CONFIG_SND_DEBUG
Takashi Iwai
tiwai at suse.de
Wed Jun 5 11:43:17 UTC 2013
At Wed, 05 Jun 2013 13:38:55 +0200,
David Henningsson wrote:
>
> On 06/05/2013 12:53 PM, Andy Whitcroft wrote:
> > On Wed, Jun 05, 2013 at 09:47:30AM +0200, David Henningsson wrote:
> >>>>> On Wed, 2013-06-05 at 08:54 +0200, Takashi Iwai wrote:
> >>>>>> At Tue, 04 Jun 2013 23:52:01 -0700, Joe Perches wrote:
> >>>>>>> On Wed, 2013-06-05 at 08:32 +0200, Takashi Iwai wrote:
> >>>>>>>> Yes. These are snd_printd() just to be conditionally built in.
> >>>>>>>> But in most cases it's rather useful to print them (as most distros
> >>>>>>>> set CONFIG_SND_DEBUG=y).
> >>>>>>> Ubuntu doesn't, I believe Fedora doesn't.
> >>>>>> Then they should have done so :)
> >>>>> But they don't, so what distros do?
> >>>>
> >>>> RedHat (including Fedora) and SUSE do at least.
> >>>
> >>> Mandriva does too. (still looking around for others)
> >>>
> >>> We can ask Ubuntu to enable CONFIG_SND_DEBUG.

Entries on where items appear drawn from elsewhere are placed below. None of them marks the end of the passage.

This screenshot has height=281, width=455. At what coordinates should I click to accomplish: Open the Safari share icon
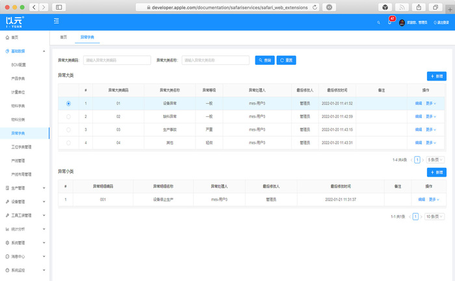[x=418, y=6]
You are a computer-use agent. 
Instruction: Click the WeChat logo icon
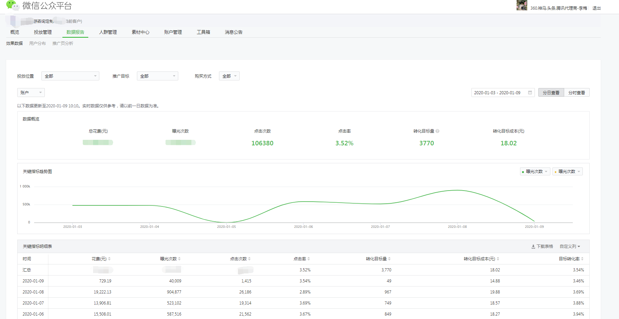12,5
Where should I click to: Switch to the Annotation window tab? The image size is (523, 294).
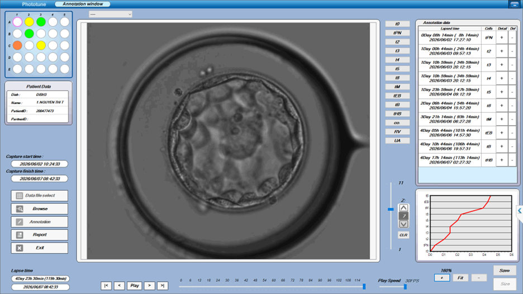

> >>> (cc'd Andy Whitcroft, Leann Ogasawara and David Henningsson)
> >>>
> >>> Maybe there are others Canonical folk that
> >>> should be cc'd?
> >>
> >> Adding kernel team mailing list to CC.
> >>
> >> Andy/Leann - apparently CONFIG_SND_DEBUG is on by default from
> >> upstream, and we explicitly disable it. Is there any reason why we
> >> do that?
> >
> > config SND_DEBUG
> > bool "Debug"
> > help
> > Say Y here to enable ALSA debug code.
> >
> > It is off by default in upstream, and the really helpful description
> > would cirtainly tend to lead to it being disabled. But if it is helpful
> > to your debugging efforts David then I suspect we can enable it in Saucy
> > and see what happens.
>
> Okay, so then the ball is back in Takashi's area - if we're recommended
> to turn CONFIG_SND_DEBUG on, why is it off by default in the upstream
> Linux kernel?
It's not off as default. Simply there is no default, just like most
of other options.
As already mentioned, if the device is known to work well with the
kernel, there is no reason to set it on. Then it'll saves the memory
and code space. That is, for custom kernels, it's good to be off.
But for generic kernels like distro kernel, it'd be better to take a
safer side with more safety checks that is built in by that option.